■ Document passage
-.-.-
There is no "epicenter of the big bang." It happened everywhere. There are no edges, either.

>> No.6126597

>>6126550
Jesus Christ.

>> No.6126612

>>6126365
Their methods are all in the literature and the data is available. You are more than welcome to read it an analysis the data as is anyone. The fact that you yourself don't know is not grounds to call bullshit, that's just ignorance.

>> No.6126619

>>6126497
Astronomers aren't often wrong. And you have no idea what you're talking about.

If you understood planet detection you'd realise why it isn't bullshit. Take most gliese catalogue planets found by radial velocity. If the star were oscillating in an out causing the radial velocities it's output or spectrum would have to change. It doesn't so it isn't that. So the star is moving, in an orbit, work out the mass, it's a planet. Getting the distance is simple, water is hugely abundant in the universe, it's likely to have water.

Sound measurements.

>> No.6126624

>>6126550
Zero understanding of cosmology.

No center, no edge.

>> No.6126630

>>6126566
>we'll pretend
>>6126573
let, me restate this..we don't know where the center of the universe is

>> No.6126634

>>6126630

>we don't know where the center of the universe is

We do know that there is no centre of the universe.

>> No.6126638

>>6126634
>>6126634
P1:The universe is finite
P2:The universe is, in theory, measurable
C1:The universe can be measured
C2:The distance between the extents of the universe, or all matter within, can be averaged to a center point

>> No.6126646

>>6126638
>P1:The universe is finite

Not necessarily.

>C2:The distance between the extents of the universe, or all matter within, can be averaged to a center point

Even if it is finite, that's not a valid conclusion.

Please,

https://en.wikipedia.org/wiki/Shape_of_the_universe

>> No.6126651

>>6126638
The observable universe is finite, the observable universe's center is the observer. Any observer however will see themselves as a center so there is no unique center.

The universe at large cannot be directly measured. Even if it were finite it could be closed and still have no edge and thus have no unique center again.

>> No.6126654

>>6126638

You seem to have misunderstood.
Nothing says the universe is finite

The observable universe is finite, and we are at it's centre - Just as the alien standing on a planet orbiting Betelguese is at its centre.

Everything expands away from us, so everyone believe they are in the centre (and they are) of their own observable universe.

This says nothing of the total universe.
-.-.-
■ Directions
A - Answer these questions from the cosmology thread:
(i) In the reply about planet detection, by what method were most Gliese catalogue planets found?
(ii) In the numbered argument, what is the conclusion labeled C1?
(iii) In the last post, which star does the alien's planet orbit?
B - Reproduce part of the cosmology thread word for word. Begin at the words "The universe at" and stop after the words "to have misunderstood.".
C - Write what comes next in the cosmology thread, picking up after its last post.
The records are separate material, unconnected to the cosmology thread.

■ Items from a data source
-.-.-
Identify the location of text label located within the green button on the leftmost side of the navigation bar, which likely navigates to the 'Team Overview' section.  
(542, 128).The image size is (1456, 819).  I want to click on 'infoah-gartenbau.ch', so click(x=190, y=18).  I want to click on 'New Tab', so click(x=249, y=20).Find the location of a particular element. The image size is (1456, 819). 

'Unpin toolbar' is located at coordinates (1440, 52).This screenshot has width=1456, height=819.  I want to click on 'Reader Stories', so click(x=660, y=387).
-.-.-
■ Responses per task
A -
(i) Radial velocity.
(ii) The universe can be measured.
(iii) Betelguese.

B -
The universe at large cannot be directly measured. Even if it were finite it could be closed and still have no edge and thus have no unique center again.

>> No.6126654

>>6126638

You seem to have misunderstood.

C -
>> No.6126699

>>6126550

Uh, dude, the Big Bang was everywhere, when everywhere was very, very small. It happened in your anus. It happened in your mother's mouth. It happened everywhere, which is how your mother's mouth has known your anus.

Everything was in the same spot. That's the Big Bang. Then it all got larger.

So there's no center. Everything is the center, which makes the term pointless. Expand a point into a sphere. From the viewpoint of somebody on the sphere, where's the center? Within their space, there is no center.

If you're saying that out-of-reference-point, there's a center, then sure. The center is extra-dimensional. It's in the 5th or more dimensional space that our universe is likely to be expanding into. Nobody really knows, and nobody can get to it anyways. So stop being an anus, before your mother's mouth rejoins it, and I'm not talking about a Big Crunch.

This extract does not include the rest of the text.